⁶⁸Ga-DOTATATE Prepared from Cyclotron Produced Gallium-68:An Integrated Solution from Cyclotron Vault to Safety Assessment and Diagnostic Efficacy in Neuroendocrine Cancer Patients

Abstract

Cyclotron production of gallium-68 (⁶⁸Ga) is a promising approach to supply ⁶⁸Ga radiopharmaceuticals. To validate this capability, an integrated solution for a robust synthesis of ⁶⁸Ga-DOTATATE prepared from cyclotron produced ⁶⁸Ga (further on referred to as cyclotron produced ⁶⁸Ga-DOTATATE) was achieved. A retrospective comparison analysis was performed in patients who underwent PET/CT imaging after injection of DOTATATE labeled with ⁶⁸Ga produced by cyclotron or eluted from a generator to demonstrate the clinical safety and diagnostic efficacy of the radiopharmaceutical for a routine standard-of-care diagnostic tool in clinic.
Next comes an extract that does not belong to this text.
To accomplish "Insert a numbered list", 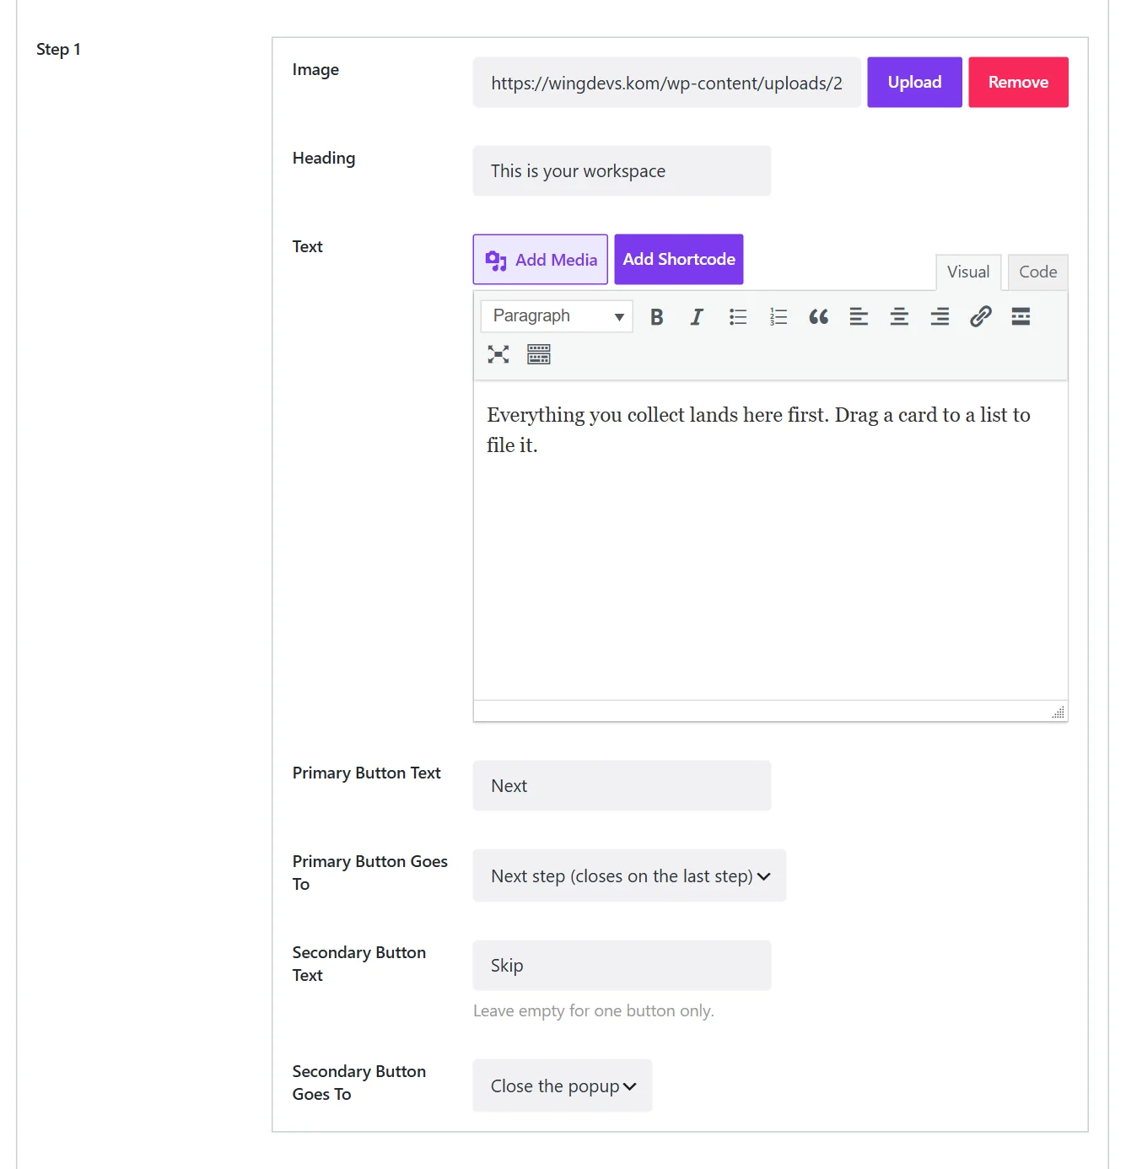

Methods: An enriched zinc-68 pressed target was irradiated by cyclotron with a proton beam set at 12.7 MeV for 100 min. The fully automated process utilizes an in-vault dissolution system where a liquid distribution system transfers the dissolved target to a dedicated hotcell for the purification of ⁶⁸GaCl₃ and radiolabeling of DOTATATE using a cassette-based automated module. Quality control tests were performed on the resulting tracer solution. The internal radiation dose for ⁶⁸Ga-DOTATATE was calculated based on extrapolation from rat biodistribution experiments. A retrospective comparison analysis was performed in patients who underwent PET/CT imaging after injection of DOTATATE labeled with ⁶⁸Ga produced by cyclotron or eluted from a generator. Results: The synthesis of ⁶⁸Ga-DOTATATE (20.7 ± 1.3 GBq) with high apparent molar activity (518 ± 32 GBq/µmole at end of synthesis (EOS)) was completed in 65 min and the radiopharmaceutical met the requirements specified in the European Pharmacopeia monograph on Gallium (⁶⁸Ga) chloride (accelerator produced) solution for radiolabeling. ⁶⁸Ga-DOTATATE was stable for at least 5 h after formulation. The dosimetry calculated with OLINDA for ⁶⁸Ga-DOTATATE from cyclotron produced ⁶⁸Ga and generator eluted ⁶⁸Ga was roughly equivalent. The SUVmean or SUVmax of tumoral lesions with cyclotron produced ⁶⁸Ga-DOTATATE was equivalent to that with generator-eluted 68Ga. Among physiological uptakes, a significant difference was found in kidneys, spleen and stomach wall, with lower values in cyclotron produced ⁶⁸Ga-DOTATATE in all cases. Conclusion: Integrated cyclotron production achieves reliable high yields of clinical-grade ⁶⁸Ga-DOTATATE. The clinical safety, and imaging efficacy of cyclotron produced ⁶⁸Ga-DOTATATE in humans provide supporting evidence for its use in routine clinical practice.